Drug crimes typically include offenses like:
- Possession: Drug possession is the most common offense when it comes to drug crimes. Drug possession charges usually arise when a person is knowingly in possession of a drug without authorization, such as when a person has a drug without a valid prescription. Usually, drug possession charges take into account the amount of the drug as well, and penalties may vary depending on whether the amount is for personal use or for sale and distribution;
- Manufacturing: Drug manufacturing often involves creating or “cooking” a synthetic chemical substance or extracting a natural drug (for example, cooking methamphetamines or growing illegal marijuana). Packaging a drug for resale can also count as manufacturing;
- Use: The use of illegal drugs is can be a criminal act, especially in cases where the drug requires a prescription from a doctor and the offender does not have the required prescription; and
- Distribution: This type of drug crime includes the sale, smuggling, trafficking, and delivery of illegal substances.
They can also include offenses like drug trafficking, which is largely dependent on the amount of drugs involved, as well as the type of drug involved.
The legality of most drugs is determined by how it’s being used and what it is being used for. For example, marijuana is currently illegal in many states, while some states allow it for recreational use and others allow it only with a medical prescription. Prescription drugs are considered legal for those who have a valid prescription. However, if you possess or use a prescription drug without a prescription from a doctor, you may be charged with a drug crime.
Marijuana is actually the most commonly used illegal drug in the United States, even in states that prohibit its possession and use. Recently, large changes have taken place in marijuana laws. At the time of this writing, eleven states recognize marijuana as legal for both recreational and medical use, while more recognize it only for medical use with a valid prescription.
Other commonly abused drugs that may bring about criminal charges include substances like:
- Ecstasy; and
- PCP (or “Angel Dust”).
Generally, a controlled substance is a drug that is regulated by the government. Usually, these substances can have a detrimental effect on a person’s health and welfare, and are strictly controlled by government regulation. The Controlled Substances Act divides up different classes of drugs into five schedules based on medicinal value, potential for abuse, and safety to the public and likelihood for dependency. Controlled substances include both legal and illegal drugs.
In both federal and state systems, most of the cases of drug crimes come from charges of drug possession, manufacturing, or trafficking. Punishments for federal offenses are typically more severe than those for state charges. At the same time, each state has its own rules about drug crimes and how they are punished.

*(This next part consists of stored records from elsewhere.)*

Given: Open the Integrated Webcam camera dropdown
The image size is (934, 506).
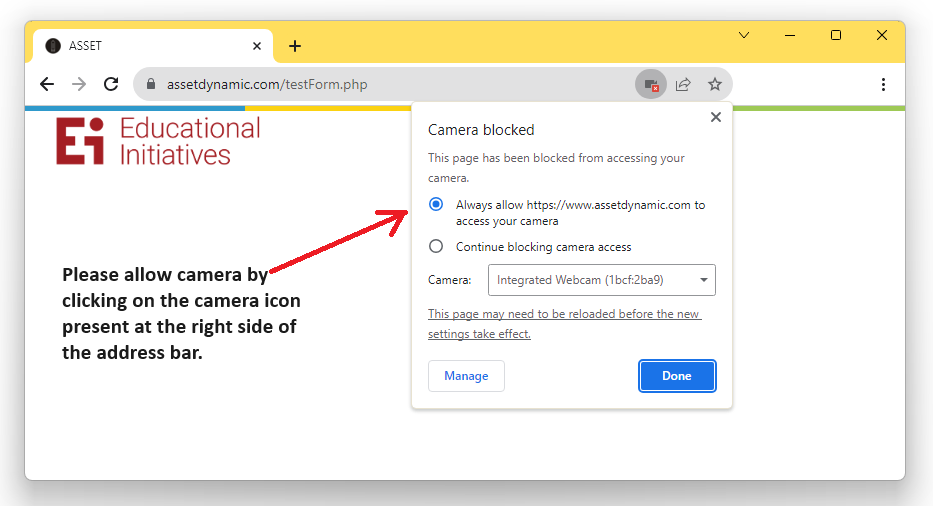Looking at the screenshot, I should (601, 280).
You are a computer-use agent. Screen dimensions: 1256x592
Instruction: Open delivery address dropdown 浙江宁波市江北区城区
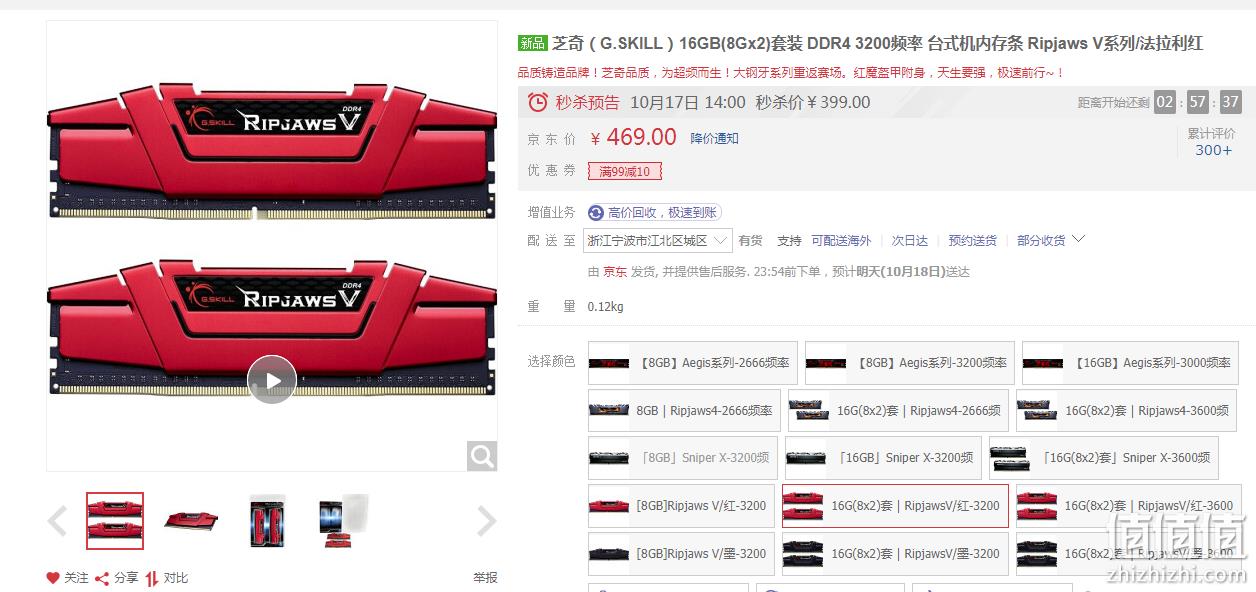click(658, 241)
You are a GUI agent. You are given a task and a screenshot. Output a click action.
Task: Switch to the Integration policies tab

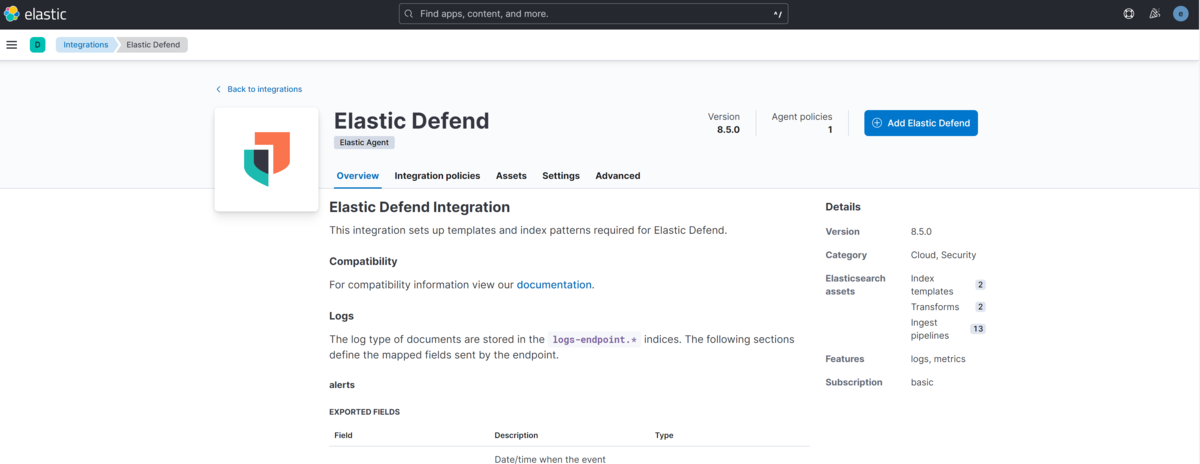click(x=437, y=176)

Generally, punishments are based on:
- The type of drug involved: The more “dangerous” the drug, the more severe the punishment. For example, possessing heroin may result in a more severe punishment than marijuana;
- The amount of drug: Large quantities of drugs may indicate that the drug was intended for distribution;
- Purpose of possession: Whether the drug was intended for personal use or for sale and distribution;
- Prior convictions: An offender’s prior convictions can be factored into the decision regarding sentencing; and
- Probation or parole status: If an offender is on probation when they are convicted of a drug crime, they may face having their probation revoked.

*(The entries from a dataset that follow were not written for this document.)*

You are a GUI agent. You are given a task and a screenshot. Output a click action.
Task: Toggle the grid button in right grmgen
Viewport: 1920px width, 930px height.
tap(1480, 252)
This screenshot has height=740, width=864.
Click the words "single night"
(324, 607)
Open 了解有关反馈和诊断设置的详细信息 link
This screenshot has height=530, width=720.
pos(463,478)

Punishments for drug crimes can vary from state to state, but generally the consequences can involve:
- Court-ordered counseling;
- Community service; or
- Loss of child custody.
If the drug crime results in a felony conviction, it can have a detrimental effect on a person’s immigration status if they are not a U.S. citizen. For example, a conviction for drug trafficking can make them subject to immediate removal from the country. A history of similar drug convictions can even make them ineligible for entry into the United States and ineligible to apply for U.S. citizenship.
If you have been charged with a drug crime, it is in your best interests to consult a local drug attorney. The penalties can become severe depending on the nature of the crime charged, and a lawyer can give you the best advice on what to expect.
Your lawyer can explain the penalties you’re facing, help you protect your rights, and represent you in court in order to obtain the best possible outcome for your case.